Global companies face a daunting array of risks – anti-corruption, trade compliance, antitrust, and money laundering are just a few. The European Union, however, has escalated the data privacy issue right into the corporate boardroom. Global companies will have to devote significant time and resources to building appropriate data privacy compliance programs.

The EU’s new General Data Privacy Regulation (or GDPR), which is effective May 18, 2018, sets out a new and rigorous set of data privacy requirements.   The GDPR was enacted to address serious concerns about the need to harmonize data privacy regulation among member states.

The GDPR applies to data processors and data controllers who operate outside the EU but who offer goods and services or monitor the behavior of EU data subjects. Global companies that maintain a website to solicit sales from potential EU customers will fall under the GDPR requirements. Prior to the GDPR, website-based companies were not subject to EU data privacy laws and regulations.

If a large global company operates in any (or a number of) EU member states, a company will have to comply with significant requirements for protecting, processing and transmitting data.   A designated Data Privacy Officer with appropriate staff will have to be appointed in those companies where: (i) processing is carried out by a public authority; (ii) processor or controller core activities involve processing of significant amount of data; or (iii) core activities consist of processing on a large scale of special categories of data.

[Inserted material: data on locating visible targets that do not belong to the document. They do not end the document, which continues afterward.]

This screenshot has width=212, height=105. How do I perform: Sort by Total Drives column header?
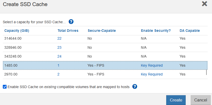click(x=68, y=31)
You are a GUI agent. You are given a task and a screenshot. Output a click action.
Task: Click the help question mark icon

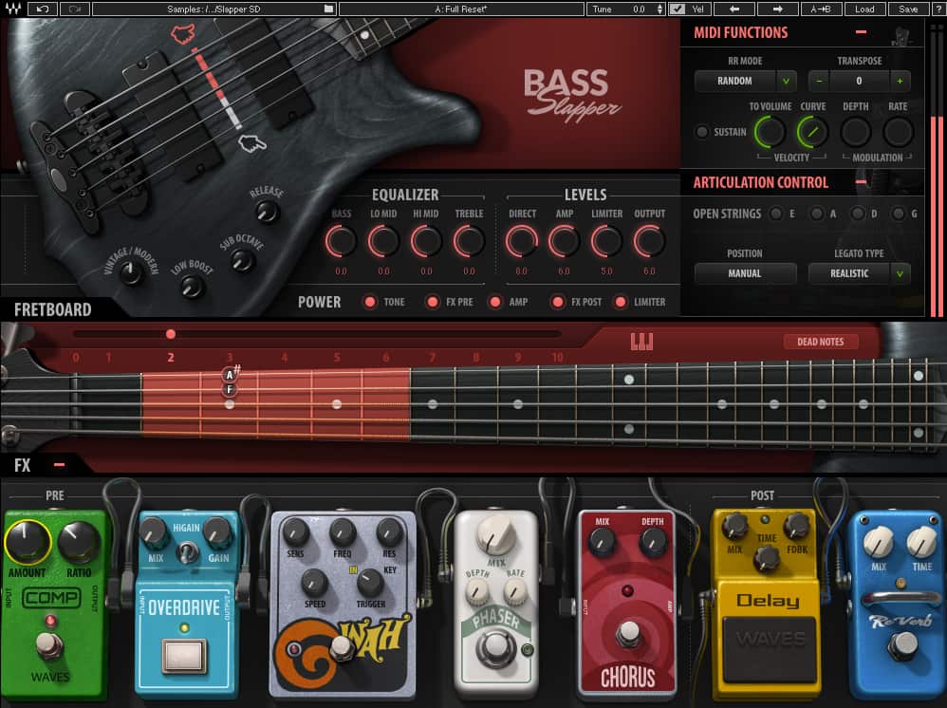coord(938,9)
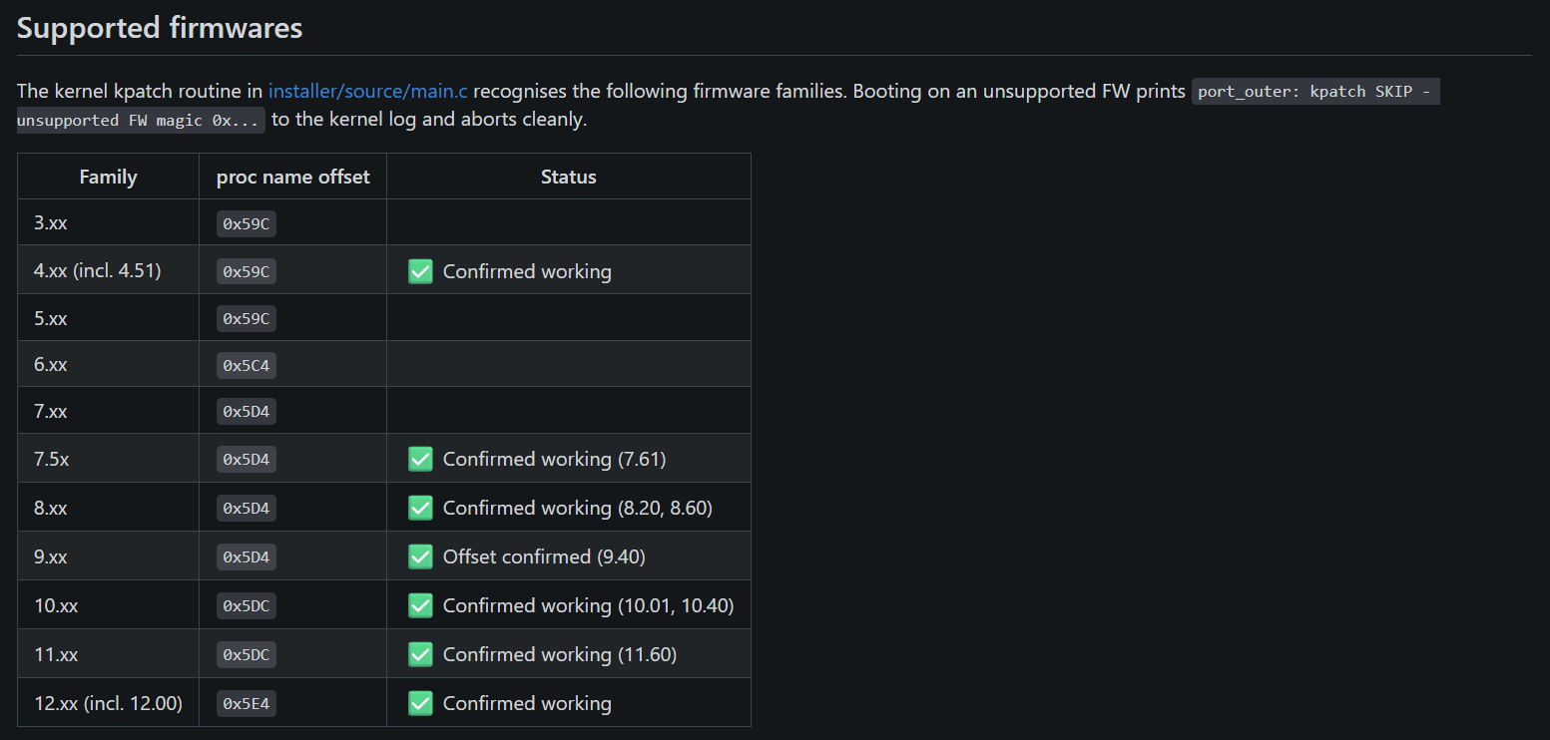Click the green checkmark for 9.xx offset confirmed
1550x740 pixels.
coord(420,556)
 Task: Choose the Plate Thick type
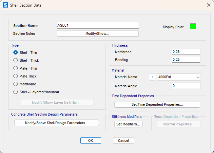15,76
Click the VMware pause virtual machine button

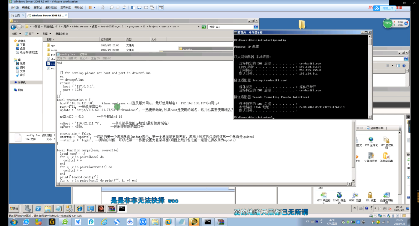[x=90, y=8]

The DPO must have a direct line of reporting to senior management.

The GDPR imposes a number of compliance program requirements on those companies that operate in the EU. A global company will have to conduct a risk assessment and implement processes and procedures designed to protect personal data through encryption or other mechanisms to remove/mask sensitive information.

Data processors will have significant compliance obligations that require the preservation of records of processing activities and an obligation to notify a data controller of a breach.

A key component of the GDPR is implementing privacy by design — meaning that privacy should be addressed when new technologies or products are created. Designers and developers of new technologies will have to assess privacy issues at initial steps rather than when completing a project.

Every company has to assess its GDPR risks by analyzing: (i) the type of data it collects; (ii) the use of such data; (iii) where the data is collected and where is it transmitted (if anywhere); (iv) when is it collected and used; and (v) how and why the data is collected and used.  Once you understand these issues, you will be able to classify your data, keep accurate records of your data and notify the relevant authority.

The GDPR contains explicit consent requirements to ensure that such consents are freely given, specific, informed and unambiguous. Regulatory oversight of this area will be strict given the requirements for voluntary and specific consents. For example, regulators may question situations where a contract is made contingent on consents for data privacy processing and transmission out of the EU but where such consents are not needed for the execution of the specific services set out in the contract.

The potential fines for violations are significant. For improper international transfers or violation of basic processing requirements, the higher of 4 percent of worldwide turnover or EUR20 million; for less significant infringements, the higher of 2 percent worldwide turnover or EUR10 million.

The GDPR has the potential to solve a major problem for many global companies – compliance with multiple individual member states’ data privacy regimes. Under the GDPR, there is a potential for companies operating in multiple states to secure regulation by a leading member state where the company’s base operations in the EU may exist or where there is significant operations.